At my library, we’re currently working on a project in conjunction with several other regional knowledge institutions to put online our full collection of historical documents regarding the Civil War in Missouri and Kansas. One piece of functionality we’re creating is a way to visually represent the relationships between people, places, and things within this pool of data. These visualizations are based on a relationship database that we constructed, using a basic semantic structure: “Object A [relationship] Object B” and we can verify this relationship with “Document X”. Thus, for example:
Iskabibble Jones is married to Bridgette Jones and we know this because of information contained in Bridgette’s letter dated …
Only, instead of statements, we represent this all graphically with links to images and documents. It’s a pretty nifty function!
The way we’re building the database for this relationship visualization tool is representative of how online data gets handled in general. It illustrates the fundamental paradigm that has governed computer development from the beginning – and, indeed, the development of mechanized data handling even before the advent of computers.
Namely, we parse data into as many different discreet elements as needed, define those elements, and define the relationships between them (these relationships are themselves discreetly defined elements). It’s all about granularity, isolating various definable aspects of a given body of information and placing these elements in relationship to each other. This allows us to create programs and apps and coding structures that manipulate this data as needed. The holes in the punch cards of the earliest computers; the 1s and 0s of binary code which reduce all data and actions to either “on” or “off”, “true” or “false”; the element tags of XML schemas; even the packet-switching technology that underlies the entire internet – they all function within this same overall paradigm. In these mechanized and digital systems, information is understood, at its root, as collections of discretely definable and related elements.
It brings to mind the state of mathematics before the creation of calculus. Before calculus, if you wanted to mathematically define the fluid flow of a river, the best you could do was to measure the flow rate and volume at a series of points along the river; mathematically, the river was then understood as a series of discreet points, taken in sequence. To understand the river as a whole, you would technically need data from every point along its length. Of course, mathematically speaking, there are an infinite number of points in any given length, so this method of defining a river would always be an estimate. There was no way to mathematically define it as a cohesive whole. There was no way to deal with the river directly.

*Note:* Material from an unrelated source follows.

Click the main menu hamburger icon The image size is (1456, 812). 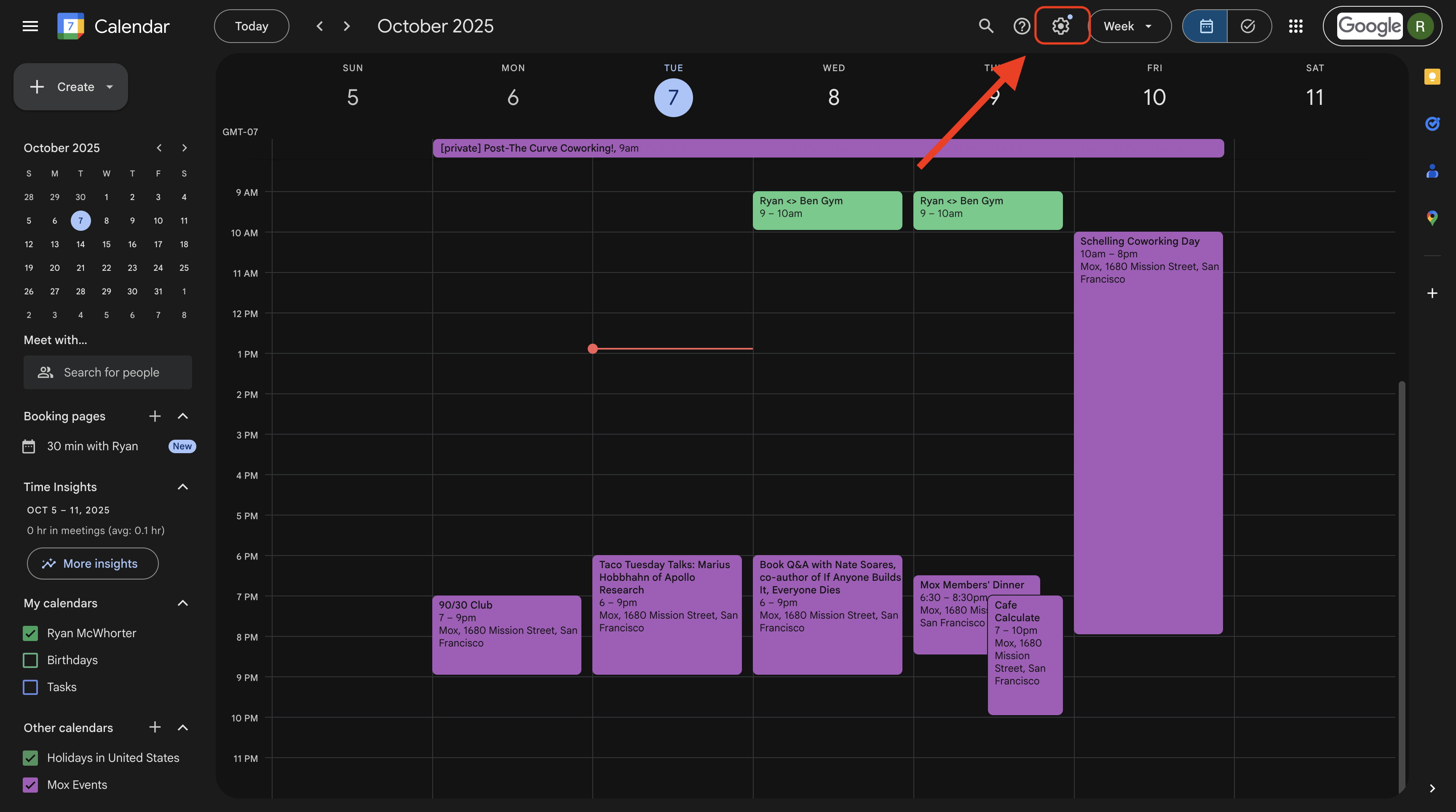tap(29, 26)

To measure the area enclosed by an irregular curve (or series of irregular curves) you had to measure the area of as many discreet polygons, circles, ellipses, and/or parabolas as fit inside the confines of the irregularly shaped area – in other words, you had to mathematically redefine the original irregular shape as a structure made up of other regular shapes. The area, then, was the sum of the areas of the all discreet shapes contained within it. As accurate as this method could be (but never completely accurate, as there would always be odd, irregular sections of the original shape that this method can’t cover) it was still always and essentially an approximation that stood in reference to the actual area being measured. There was no way to define the irregular area in-and-of itself.
Calculus changes everything. Calculus allows you to mathematically define the flow of a river as a singular unit – no longer is a river just a series of discreet points but a meaningful thing all its own. Calculus allows you to measure the area enclosed by an irregular curve without having to break it down into sections – at last, you can understand it mathematically as itself and not in reference to other shapes.
Pre-calculus mathematics was based on breaking down systems into discreet elements. Calculus is based on defining things holistically, without artificial parsing.
This is not to say that pre-calculus methods are incorrect or that they don’t serve very useful functions – it’s just that they’re fundamentally limited and incapable of representing larger synergistic aspects of the systems they seek to define. Calculus gives us an additional set of tools that allow us to understand these systems in far more comprehensive ways.
The way we currently handle online data is pre-calculus: bodies of information are parsed and broken down and redefined as structures of other inter-related elements. It’s the only way we can meaningfully handle data in current electronic systems.
What we need is a calculus for digital data handling. A way to handle bodies of information without the need to break it down and break it apart. A way to define and manipulate information that comprehends it holistically and not as a structure of other, smaller elements.
Just image what we could accomplish then…
2 thoughts on “Data Handling in Electronic Systems – Inspiration for a Paradigm Reassessment”
Wait a second…just what COULD be done with holistic, calculus-style data handling? What are we currently missing out on? What are the Internet equivalents of the river and the area enclosed by the irregular curve?
I’m intrigued, and I’m probably going to have to stop working for the rest of the day just to think about this.
It’s just a random thought that’s been flitting around in my head for a couple weeks. We spend so much time focusing in and trying to identify the base essentials of a piece of information – I can’t help wondering what we’re missing. What we’d discover if we focused in the other direction, so to speak.
My analogies start to show their flaws if we push them too far.
I also know that I have absolutely no concept of how one would build a “calculus”-based digital information system. That’s waaay beyond my ken and my purview.